WORK TO COMPLETE:
In how many lines of the listing does the string "NetID" appear? Give only the number.

MATERIAL FOR THIS TASK:
☆ ☆ ☆

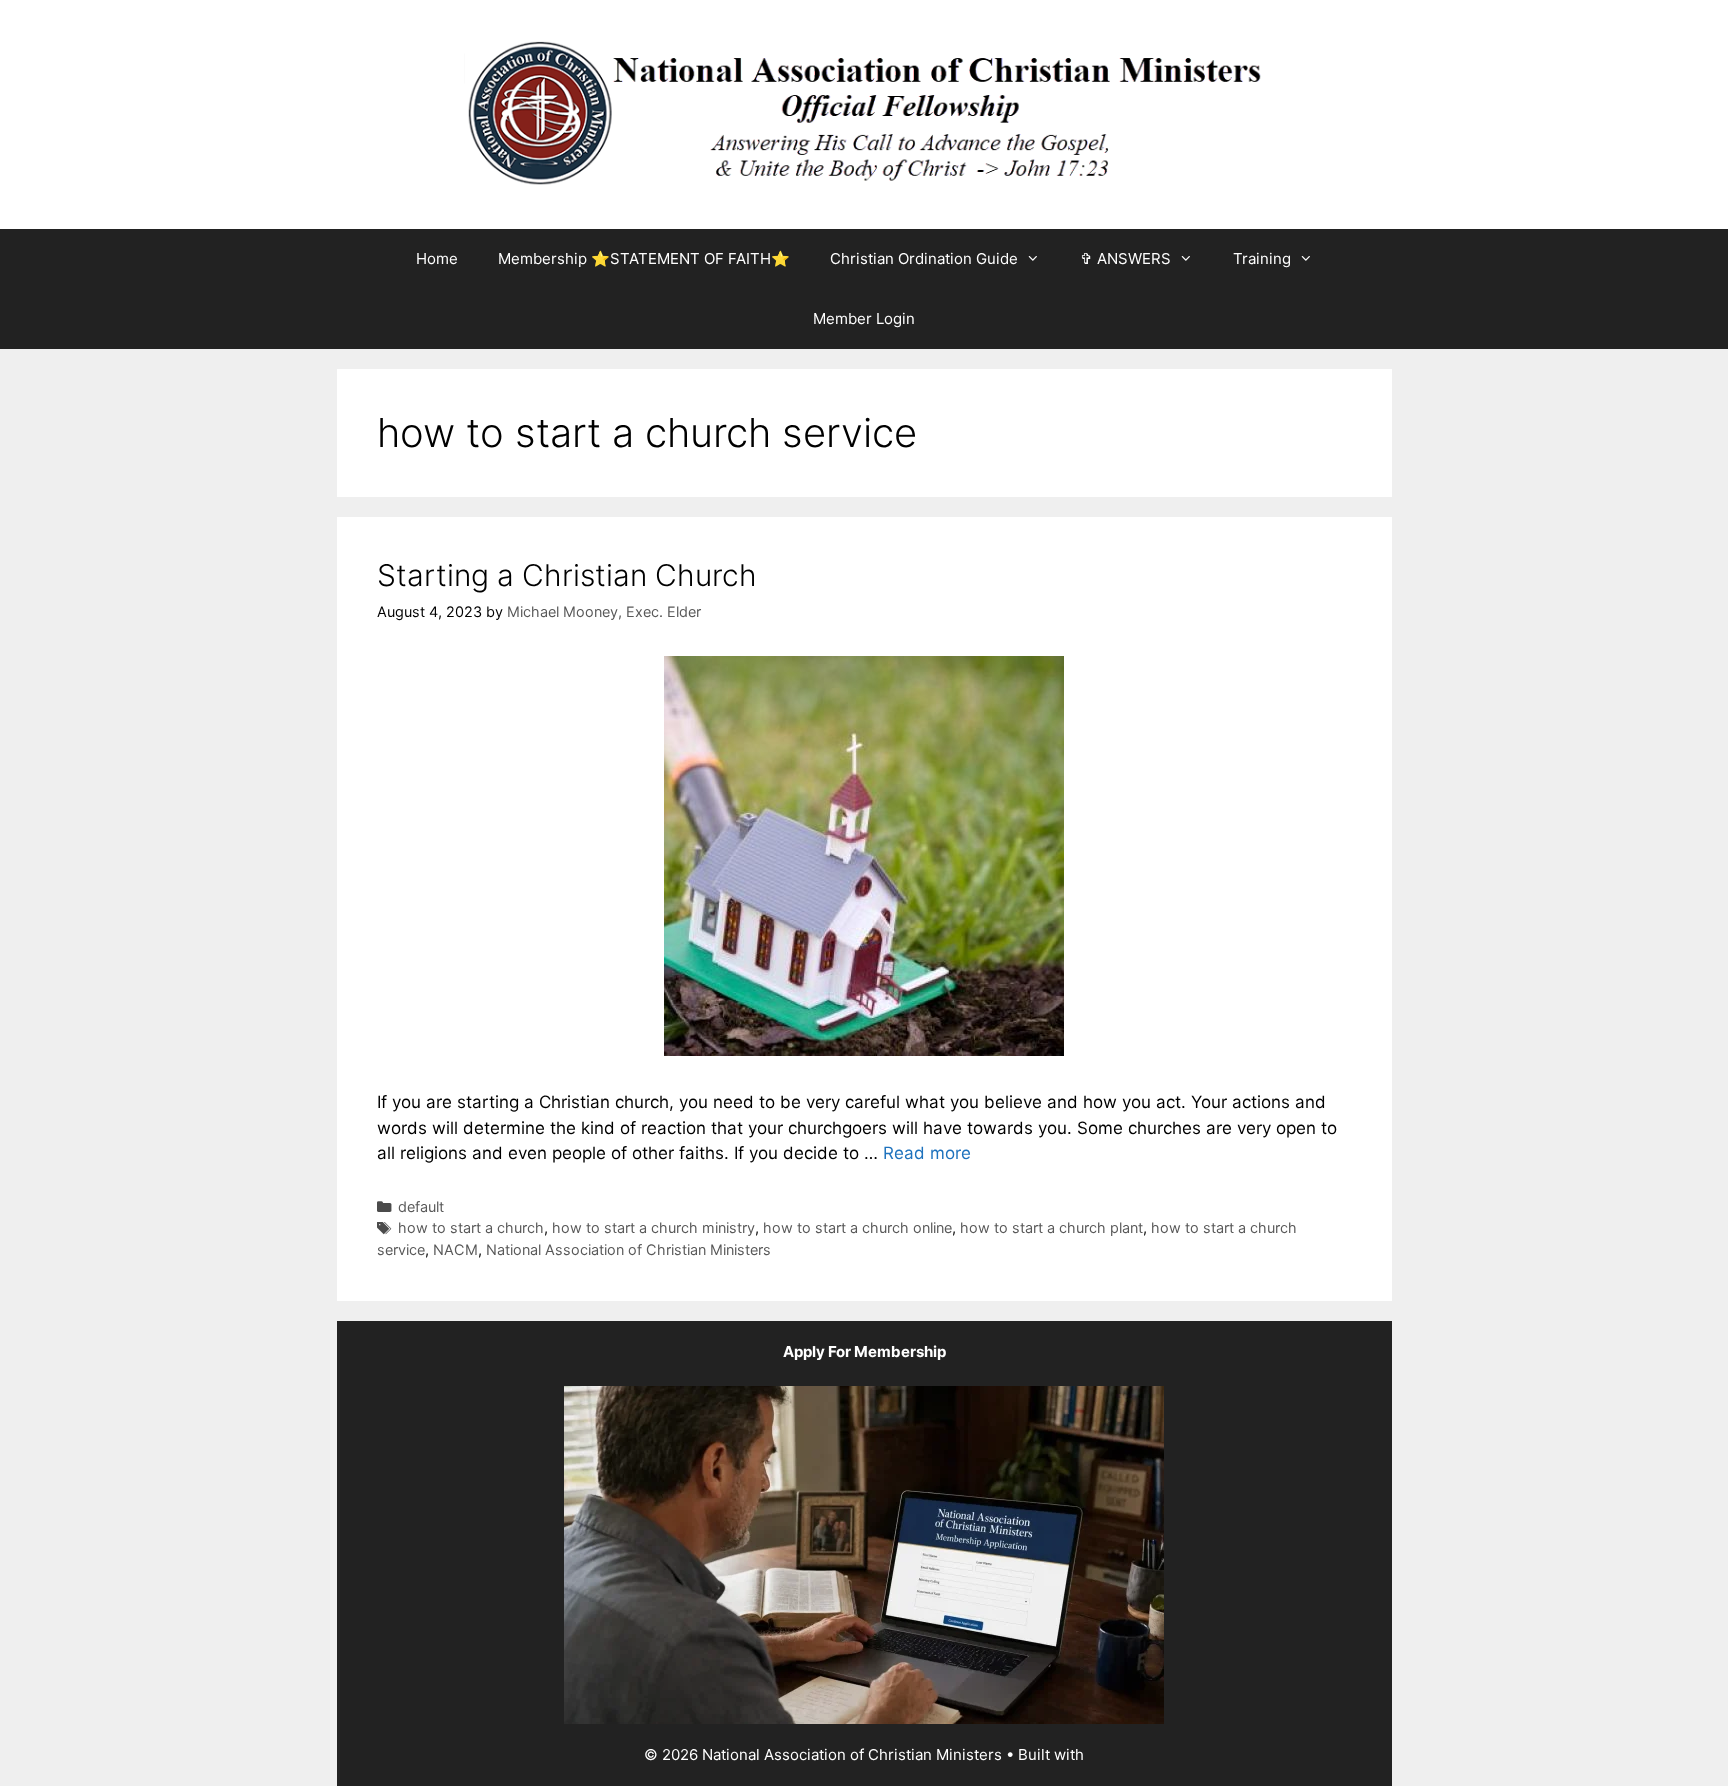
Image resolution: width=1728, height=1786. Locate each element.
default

☆ ☆ ☆

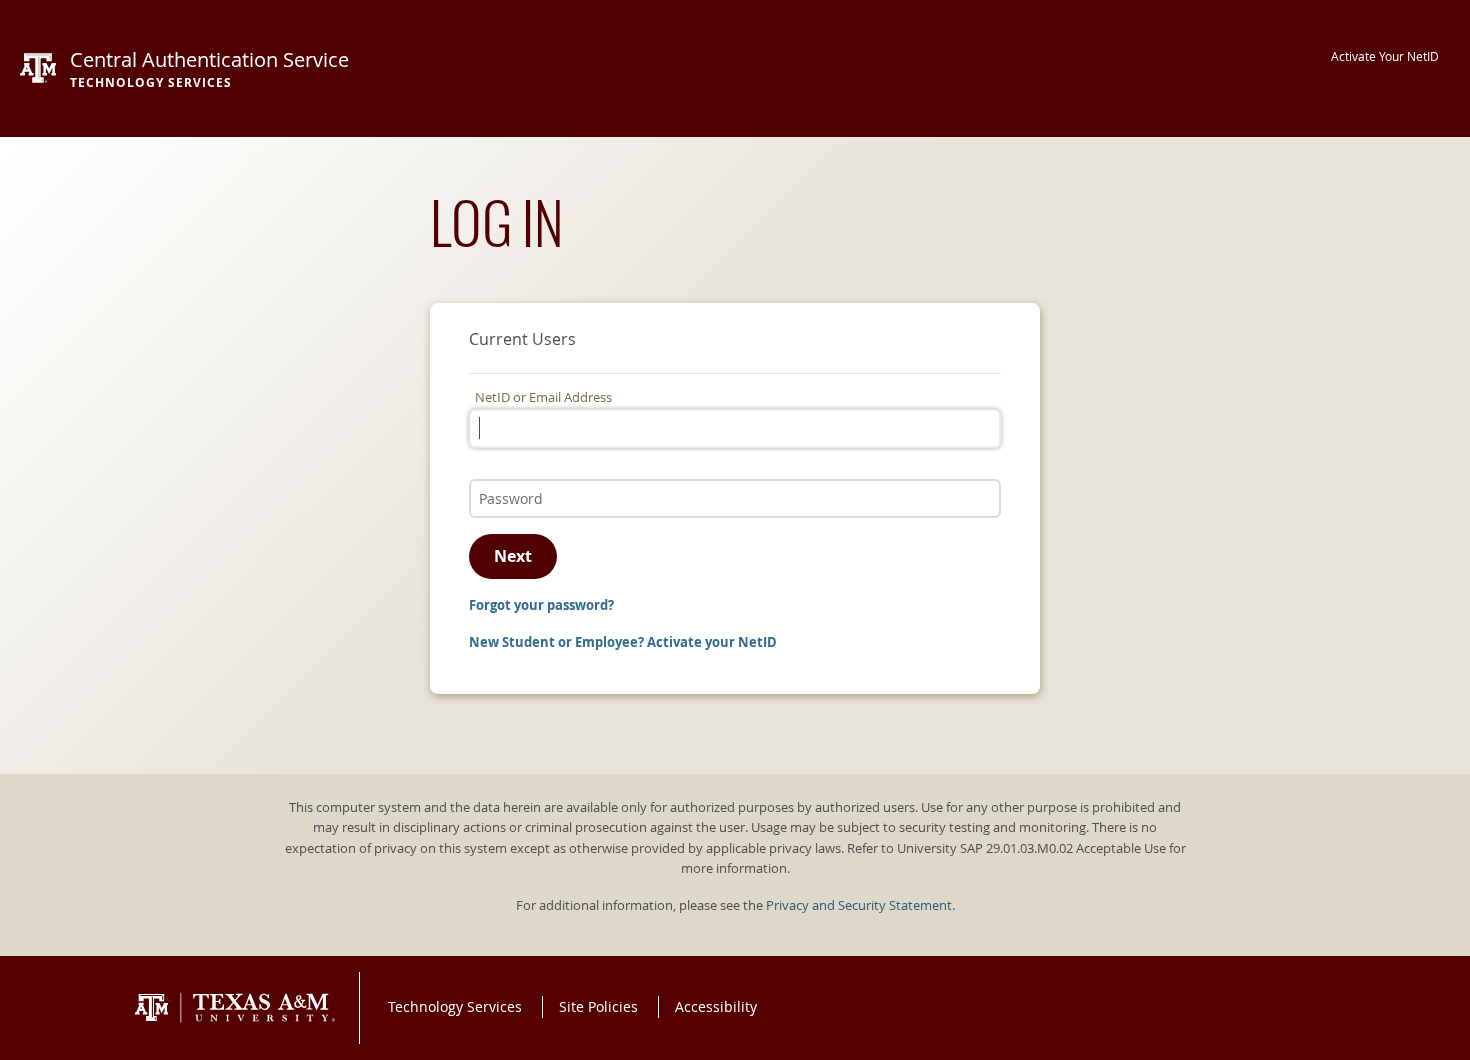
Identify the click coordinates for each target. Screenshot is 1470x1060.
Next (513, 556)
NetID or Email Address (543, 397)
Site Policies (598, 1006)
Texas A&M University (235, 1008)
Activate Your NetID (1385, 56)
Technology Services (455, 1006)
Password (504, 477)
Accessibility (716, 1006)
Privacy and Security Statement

☆ ☆ ☆

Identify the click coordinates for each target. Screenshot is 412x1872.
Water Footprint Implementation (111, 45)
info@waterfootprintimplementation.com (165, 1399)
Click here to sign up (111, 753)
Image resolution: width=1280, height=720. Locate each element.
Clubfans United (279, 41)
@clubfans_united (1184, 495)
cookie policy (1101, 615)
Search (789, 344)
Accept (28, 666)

☆ ☆ ☆

ANSWER:
2